Quesnel continua à écrire des poèmes (dont au moins 34 sont conservés), notamment une « Adresse aux jeunes acteurs du Théàtre de Société à Québec » (1804). Ses pièces de théâtre incluent Les Républicains français ou La Soirée du cabaret, comédie en prose en un acte dans laquelle il exprime sa préférence pour la monarchie britannique, et L'Anglomanie ou Le Dîner à l'anglaise (1802), comédie en vers en un acte dans laquelle il ridiculise ceux qui singent les bonnes manières étrangères. Les Républicains français contient des passages chantés, mais les airs sont empruntés à des mélodies françaises courantes.

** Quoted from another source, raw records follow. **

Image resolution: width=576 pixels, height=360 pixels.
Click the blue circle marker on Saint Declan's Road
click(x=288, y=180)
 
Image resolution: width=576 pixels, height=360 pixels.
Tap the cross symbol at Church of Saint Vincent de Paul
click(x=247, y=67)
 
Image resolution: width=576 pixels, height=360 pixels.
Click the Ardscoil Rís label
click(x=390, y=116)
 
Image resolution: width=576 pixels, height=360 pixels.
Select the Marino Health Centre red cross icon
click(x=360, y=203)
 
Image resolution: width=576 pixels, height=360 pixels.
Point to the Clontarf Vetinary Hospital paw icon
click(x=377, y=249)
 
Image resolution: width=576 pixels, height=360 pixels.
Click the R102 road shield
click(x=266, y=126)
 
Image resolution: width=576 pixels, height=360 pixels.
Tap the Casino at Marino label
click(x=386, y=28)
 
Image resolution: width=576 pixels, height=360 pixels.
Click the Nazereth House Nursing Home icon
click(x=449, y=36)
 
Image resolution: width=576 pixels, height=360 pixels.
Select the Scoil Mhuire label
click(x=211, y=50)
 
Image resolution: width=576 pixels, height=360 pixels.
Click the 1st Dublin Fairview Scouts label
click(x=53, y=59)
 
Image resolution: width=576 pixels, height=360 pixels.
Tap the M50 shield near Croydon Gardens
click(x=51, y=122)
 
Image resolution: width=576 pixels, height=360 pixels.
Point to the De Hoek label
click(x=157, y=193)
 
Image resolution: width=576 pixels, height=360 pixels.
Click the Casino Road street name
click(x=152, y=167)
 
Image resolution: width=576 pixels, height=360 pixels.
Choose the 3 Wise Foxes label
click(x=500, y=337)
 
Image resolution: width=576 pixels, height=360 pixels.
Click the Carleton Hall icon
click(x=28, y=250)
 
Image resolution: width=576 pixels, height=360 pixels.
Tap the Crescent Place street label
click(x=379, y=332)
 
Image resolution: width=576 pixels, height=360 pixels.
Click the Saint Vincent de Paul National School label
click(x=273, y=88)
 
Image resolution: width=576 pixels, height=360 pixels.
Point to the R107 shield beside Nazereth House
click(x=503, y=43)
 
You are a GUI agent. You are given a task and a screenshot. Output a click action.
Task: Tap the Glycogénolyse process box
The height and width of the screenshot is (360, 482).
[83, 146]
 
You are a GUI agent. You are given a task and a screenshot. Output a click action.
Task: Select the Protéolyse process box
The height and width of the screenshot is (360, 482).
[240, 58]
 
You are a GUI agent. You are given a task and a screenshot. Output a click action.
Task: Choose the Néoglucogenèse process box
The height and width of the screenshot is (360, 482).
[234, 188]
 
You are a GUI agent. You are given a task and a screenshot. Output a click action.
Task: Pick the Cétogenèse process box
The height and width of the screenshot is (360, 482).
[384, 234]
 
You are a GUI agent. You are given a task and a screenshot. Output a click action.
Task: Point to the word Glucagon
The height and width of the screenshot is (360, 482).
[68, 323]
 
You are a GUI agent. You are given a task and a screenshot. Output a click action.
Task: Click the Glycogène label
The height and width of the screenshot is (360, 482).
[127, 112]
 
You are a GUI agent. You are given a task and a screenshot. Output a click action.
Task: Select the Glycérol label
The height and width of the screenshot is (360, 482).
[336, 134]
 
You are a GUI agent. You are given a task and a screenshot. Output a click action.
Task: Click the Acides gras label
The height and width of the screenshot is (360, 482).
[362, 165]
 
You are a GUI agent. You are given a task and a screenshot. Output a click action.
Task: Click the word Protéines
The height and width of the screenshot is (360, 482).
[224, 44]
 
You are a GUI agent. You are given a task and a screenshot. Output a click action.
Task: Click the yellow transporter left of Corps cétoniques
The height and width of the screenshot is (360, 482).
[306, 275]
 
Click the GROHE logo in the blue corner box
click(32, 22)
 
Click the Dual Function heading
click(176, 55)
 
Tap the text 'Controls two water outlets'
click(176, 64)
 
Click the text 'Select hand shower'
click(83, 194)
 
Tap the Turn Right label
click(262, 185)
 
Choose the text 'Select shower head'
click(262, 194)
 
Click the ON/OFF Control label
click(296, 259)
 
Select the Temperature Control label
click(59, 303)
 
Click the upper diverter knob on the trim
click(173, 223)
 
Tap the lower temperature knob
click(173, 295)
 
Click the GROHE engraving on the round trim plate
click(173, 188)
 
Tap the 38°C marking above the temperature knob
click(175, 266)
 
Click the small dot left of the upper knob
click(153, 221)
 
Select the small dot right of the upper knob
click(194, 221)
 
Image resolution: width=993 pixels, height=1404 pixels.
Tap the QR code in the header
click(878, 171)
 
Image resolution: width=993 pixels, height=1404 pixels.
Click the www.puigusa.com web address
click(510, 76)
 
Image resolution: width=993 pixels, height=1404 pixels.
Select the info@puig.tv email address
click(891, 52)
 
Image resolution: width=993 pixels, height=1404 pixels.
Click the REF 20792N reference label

La reprise de Colas et Colinette à Québec en 1805 et 1807 et les lettres de Quesnel à l'éditeur John Neilson au sujet de l'impression de la musique de son opéra témoignent de la réputation qu'il avait acquise. Durant plusieurs années, le souvenir du « Père des amours », comme l'avait désigné affectueusement le poète français Joseph Mermet, demeura bien vivace. Le photographe William Notman rappelait en 1868 que Quesnel « avait été dépeint comme un gentilhomme gai de tempérament et aux goûts raffinés, qui était heureux d'apporter de la joie à son prochain ». De fait, le but de Quesnel n'était pas d'atteindre les sommets du Parnasse mais de satisfaire plutôt à un besoin de divertissement salutaire et de promouvoir le goût pour la musique et le théâtre chez ses 10 000 concitoyens vivant alors à Montréal.

Les derniers vers de l'« Épitre à Mr. Labadie »

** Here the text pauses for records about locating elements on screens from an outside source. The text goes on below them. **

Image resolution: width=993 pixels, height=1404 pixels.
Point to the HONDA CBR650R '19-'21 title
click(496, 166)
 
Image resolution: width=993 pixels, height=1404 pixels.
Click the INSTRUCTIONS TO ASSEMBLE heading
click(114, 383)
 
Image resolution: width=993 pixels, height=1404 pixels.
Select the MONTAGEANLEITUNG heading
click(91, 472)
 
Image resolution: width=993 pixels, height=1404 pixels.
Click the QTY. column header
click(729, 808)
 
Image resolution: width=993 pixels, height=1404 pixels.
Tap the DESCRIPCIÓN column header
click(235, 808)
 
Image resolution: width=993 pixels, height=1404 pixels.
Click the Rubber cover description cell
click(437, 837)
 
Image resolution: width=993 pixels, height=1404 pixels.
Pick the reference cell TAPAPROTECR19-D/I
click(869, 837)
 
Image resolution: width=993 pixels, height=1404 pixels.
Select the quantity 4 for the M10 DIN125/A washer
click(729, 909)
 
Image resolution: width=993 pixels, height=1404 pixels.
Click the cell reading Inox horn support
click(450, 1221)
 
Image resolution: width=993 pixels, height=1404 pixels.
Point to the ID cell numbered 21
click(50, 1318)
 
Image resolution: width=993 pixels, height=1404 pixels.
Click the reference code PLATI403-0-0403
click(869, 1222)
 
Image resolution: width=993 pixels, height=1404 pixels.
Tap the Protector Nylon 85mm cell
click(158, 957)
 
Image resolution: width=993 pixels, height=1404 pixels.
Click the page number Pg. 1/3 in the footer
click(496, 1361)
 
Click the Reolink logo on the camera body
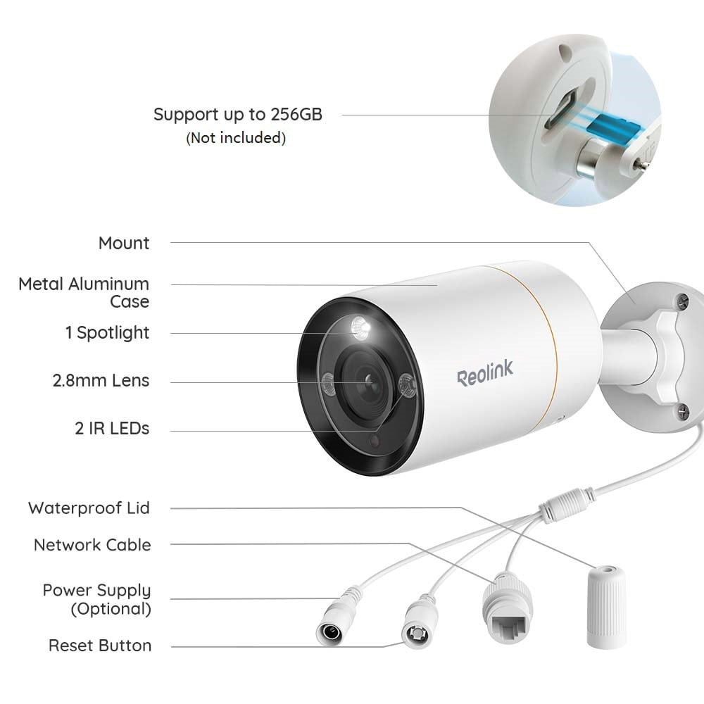[485, 374]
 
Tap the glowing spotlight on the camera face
[360, 328]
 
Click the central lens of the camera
[369, 382]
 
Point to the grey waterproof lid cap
[606, 607]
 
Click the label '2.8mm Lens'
[101, 381]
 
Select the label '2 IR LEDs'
[112, 429]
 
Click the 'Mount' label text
[124, 244]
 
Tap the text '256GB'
[297, 115]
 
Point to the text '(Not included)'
[236, 138]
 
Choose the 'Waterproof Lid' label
[89, 508]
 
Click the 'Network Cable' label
[92, 545]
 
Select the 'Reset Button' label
[100, 646]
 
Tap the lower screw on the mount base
[683, 411]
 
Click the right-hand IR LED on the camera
[406, 385]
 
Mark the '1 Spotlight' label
[107, 333]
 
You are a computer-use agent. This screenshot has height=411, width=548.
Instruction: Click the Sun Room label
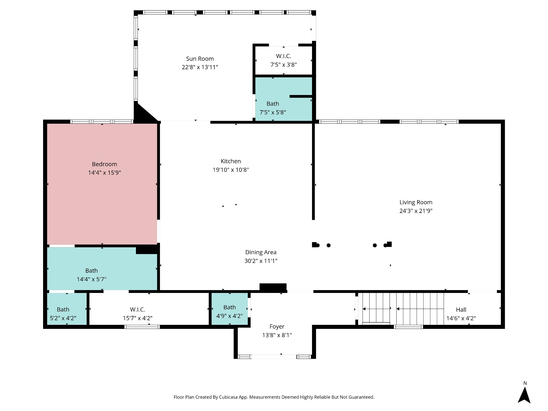pos(200,59)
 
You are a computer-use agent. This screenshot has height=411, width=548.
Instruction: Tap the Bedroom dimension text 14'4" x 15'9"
pos(105,173)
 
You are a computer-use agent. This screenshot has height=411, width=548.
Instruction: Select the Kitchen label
pos(231,161)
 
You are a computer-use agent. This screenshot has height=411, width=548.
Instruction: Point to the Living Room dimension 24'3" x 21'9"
pos(416,211)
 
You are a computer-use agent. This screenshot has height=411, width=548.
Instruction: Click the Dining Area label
pos(261,252)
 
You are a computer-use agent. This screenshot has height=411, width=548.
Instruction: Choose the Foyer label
pos(277,326)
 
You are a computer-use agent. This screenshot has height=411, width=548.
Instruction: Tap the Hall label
pos(461,310)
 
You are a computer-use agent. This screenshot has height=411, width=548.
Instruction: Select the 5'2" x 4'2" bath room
pos(67,309)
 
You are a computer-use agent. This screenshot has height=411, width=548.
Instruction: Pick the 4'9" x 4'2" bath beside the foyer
pos(230,309)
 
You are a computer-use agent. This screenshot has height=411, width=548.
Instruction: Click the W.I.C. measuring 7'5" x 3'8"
pos(284,60)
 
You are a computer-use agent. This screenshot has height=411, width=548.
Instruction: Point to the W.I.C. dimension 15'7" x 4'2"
pos(138,318)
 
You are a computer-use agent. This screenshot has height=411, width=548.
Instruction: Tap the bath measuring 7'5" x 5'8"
pos(284,99)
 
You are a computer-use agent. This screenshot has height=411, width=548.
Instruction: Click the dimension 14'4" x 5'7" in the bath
pos(92,279)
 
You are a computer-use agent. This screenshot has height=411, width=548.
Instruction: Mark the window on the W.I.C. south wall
pos(142,327)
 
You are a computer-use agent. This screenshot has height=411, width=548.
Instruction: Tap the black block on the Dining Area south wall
pos(273,287)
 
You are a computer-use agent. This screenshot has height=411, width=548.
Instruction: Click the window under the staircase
pos(408,327)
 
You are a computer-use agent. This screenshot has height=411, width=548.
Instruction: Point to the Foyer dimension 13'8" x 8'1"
pos(277,335)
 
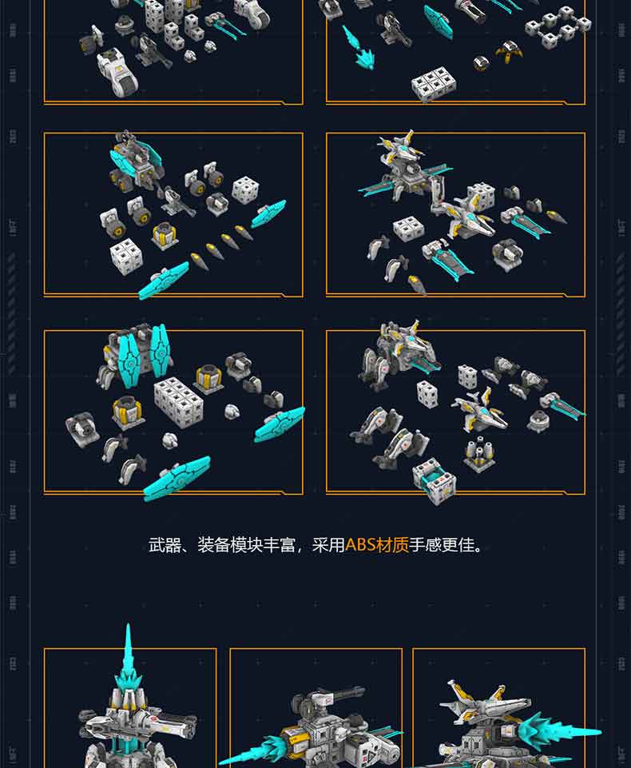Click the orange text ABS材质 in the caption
(x=376, y=546)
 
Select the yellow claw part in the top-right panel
(x=506, y=54)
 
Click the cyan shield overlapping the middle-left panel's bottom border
(x=165, y=281)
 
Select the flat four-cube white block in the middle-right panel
(x=408, y=229)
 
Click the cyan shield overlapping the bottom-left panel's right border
(x=280, y=424)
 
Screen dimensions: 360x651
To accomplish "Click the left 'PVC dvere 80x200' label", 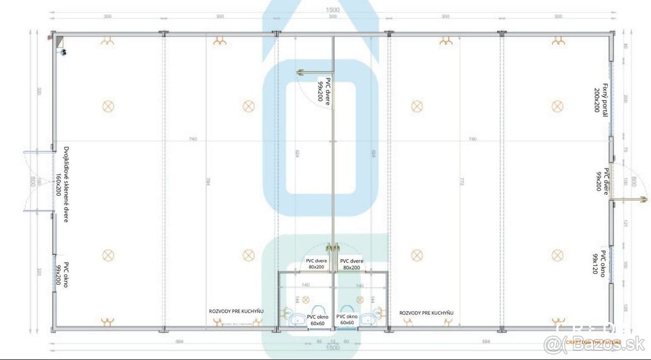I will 316,264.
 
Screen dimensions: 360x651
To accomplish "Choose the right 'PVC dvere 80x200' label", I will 351,264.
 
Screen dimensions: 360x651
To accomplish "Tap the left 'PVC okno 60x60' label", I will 317,320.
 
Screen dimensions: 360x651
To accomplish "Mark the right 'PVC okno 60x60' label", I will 347,320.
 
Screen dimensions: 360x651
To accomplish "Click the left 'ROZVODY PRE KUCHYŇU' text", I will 237,312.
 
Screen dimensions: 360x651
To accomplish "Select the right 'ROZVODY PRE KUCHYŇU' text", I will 426,313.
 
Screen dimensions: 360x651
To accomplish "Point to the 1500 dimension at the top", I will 333,10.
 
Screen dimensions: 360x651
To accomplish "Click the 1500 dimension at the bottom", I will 333,348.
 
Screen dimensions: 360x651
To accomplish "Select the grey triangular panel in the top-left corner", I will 59,42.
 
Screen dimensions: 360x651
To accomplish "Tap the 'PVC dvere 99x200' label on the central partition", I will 324,90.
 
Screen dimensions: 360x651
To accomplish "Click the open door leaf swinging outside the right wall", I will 629,200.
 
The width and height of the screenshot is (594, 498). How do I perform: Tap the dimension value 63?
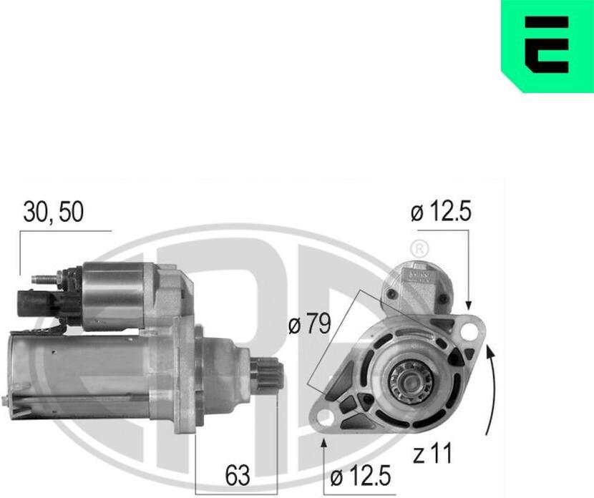[238, 475]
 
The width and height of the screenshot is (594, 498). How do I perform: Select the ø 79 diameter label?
[309, 324]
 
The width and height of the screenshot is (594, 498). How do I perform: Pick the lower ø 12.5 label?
[360, 476]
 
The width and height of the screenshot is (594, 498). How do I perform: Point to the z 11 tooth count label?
[432, 454]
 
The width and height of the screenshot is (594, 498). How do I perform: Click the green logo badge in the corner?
[547, 47]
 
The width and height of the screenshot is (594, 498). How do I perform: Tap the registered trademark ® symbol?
[419, 249]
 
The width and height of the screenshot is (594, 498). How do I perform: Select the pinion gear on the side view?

Prédire l'avenir est ce dont je me pique,

Tu peux en croire enfin mon esprit Prophétique;

Nos noms seront connus un jour en Canada,

Et chantés de Longueuil... jusques... à Yamaska.

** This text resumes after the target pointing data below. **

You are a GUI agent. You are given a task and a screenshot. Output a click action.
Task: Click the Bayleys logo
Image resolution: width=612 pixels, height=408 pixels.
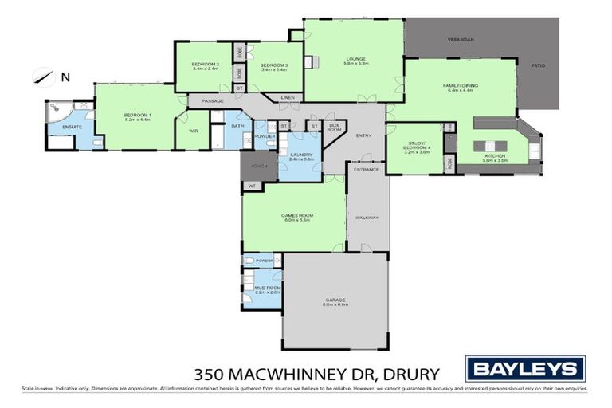[526, 368]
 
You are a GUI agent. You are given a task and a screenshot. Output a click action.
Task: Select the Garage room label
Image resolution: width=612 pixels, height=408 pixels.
[335, 302]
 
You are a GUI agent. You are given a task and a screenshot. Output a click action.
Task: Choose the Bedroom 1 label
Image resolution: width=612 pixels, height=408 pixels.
[137, 116]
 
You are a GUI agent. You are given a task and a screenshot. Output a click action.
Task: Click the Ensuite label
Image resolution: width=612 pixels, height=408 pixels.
[62, 127]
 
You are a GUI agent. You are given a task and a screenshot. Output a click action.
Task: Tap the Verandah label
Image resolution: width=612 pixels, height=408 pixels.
[461, 38]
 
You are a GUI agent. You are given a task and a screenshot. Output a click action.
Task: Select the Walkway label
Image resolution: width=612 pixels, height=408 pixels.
[367, 217]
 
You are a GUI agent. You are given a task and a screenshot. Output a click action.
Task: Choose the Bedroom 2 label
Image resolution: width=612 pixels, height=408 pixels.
[205, 65]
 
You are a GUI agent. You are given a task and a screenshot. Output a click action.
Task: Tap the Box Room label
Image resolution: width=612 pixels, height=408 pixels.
[335, 127]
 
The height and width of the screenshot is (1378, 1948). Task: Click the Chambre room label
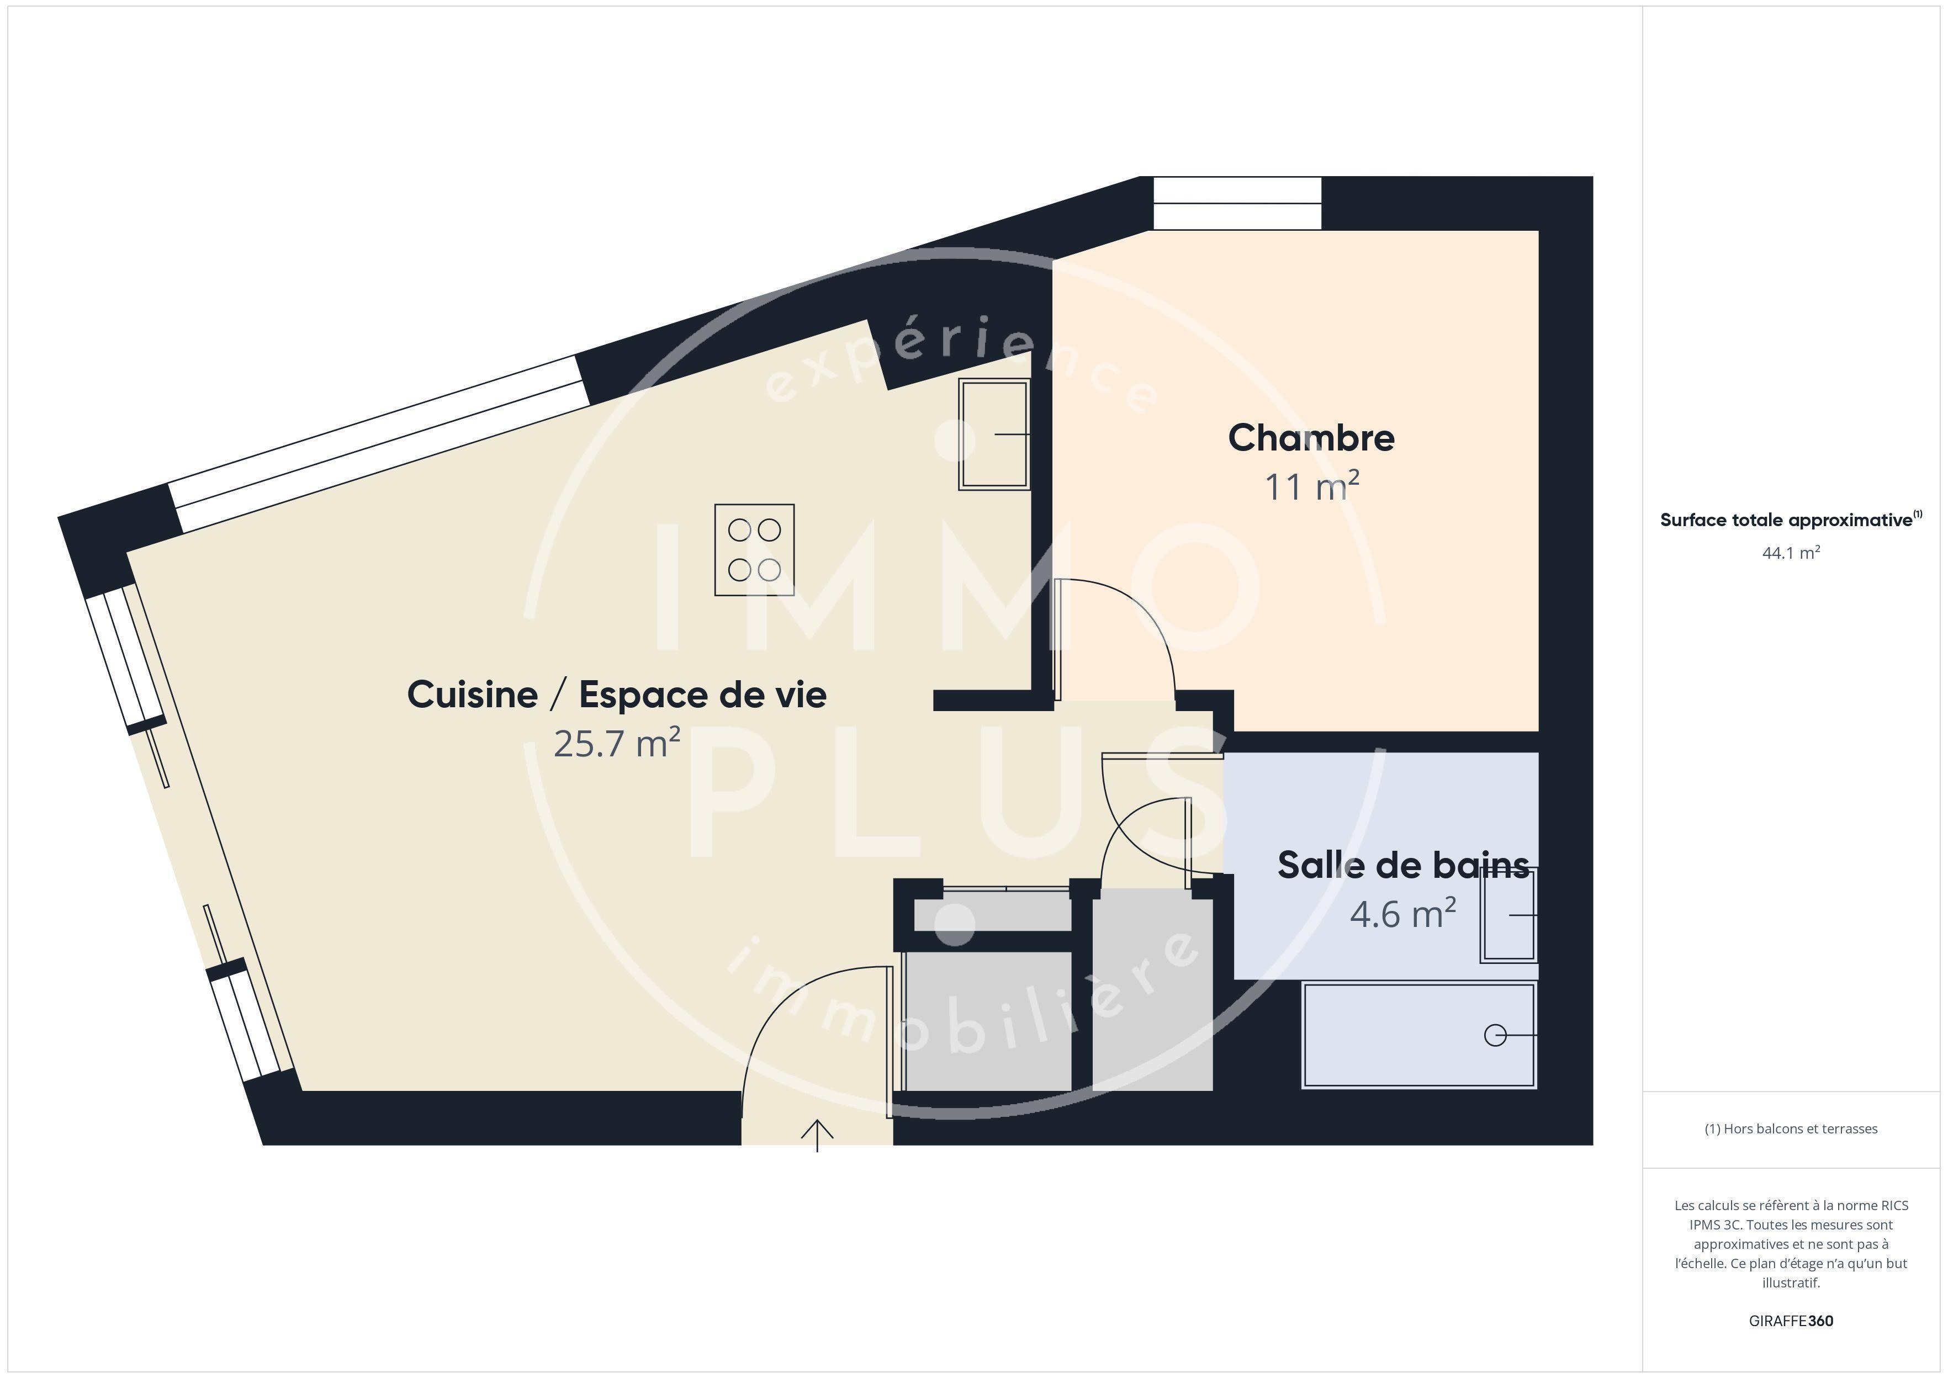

sont en effet devenus une réalité, du moins pour Quesnel sinon pour Labadie (un instituteur de la place). Eugène Lapierre s'inspira de la vie de Quesnel pour écrire son opéra-comique Le Père des amours (1942). Colas et Colinette a été présenté plusieurs fois à la suite de sa reprise en 1963 dans une reconstitution de Godfrey Ridout; il a été enregistré et sa partition a été publiée. John Beckwith créa un nouvel accompagnement orchestral pour Lucas et Cécile en vue d'une présentation d'extraits en 1990. John Hare d'Ottawa a commencé à éditer l'ensemble des oeuvres connues de Quesnel. Le Centre de musique canadienne a conféré à Quesnel le statut de compositeur agréé à titre posthume.

Iconographie
Portrait au Château de Ramezay, Montréal.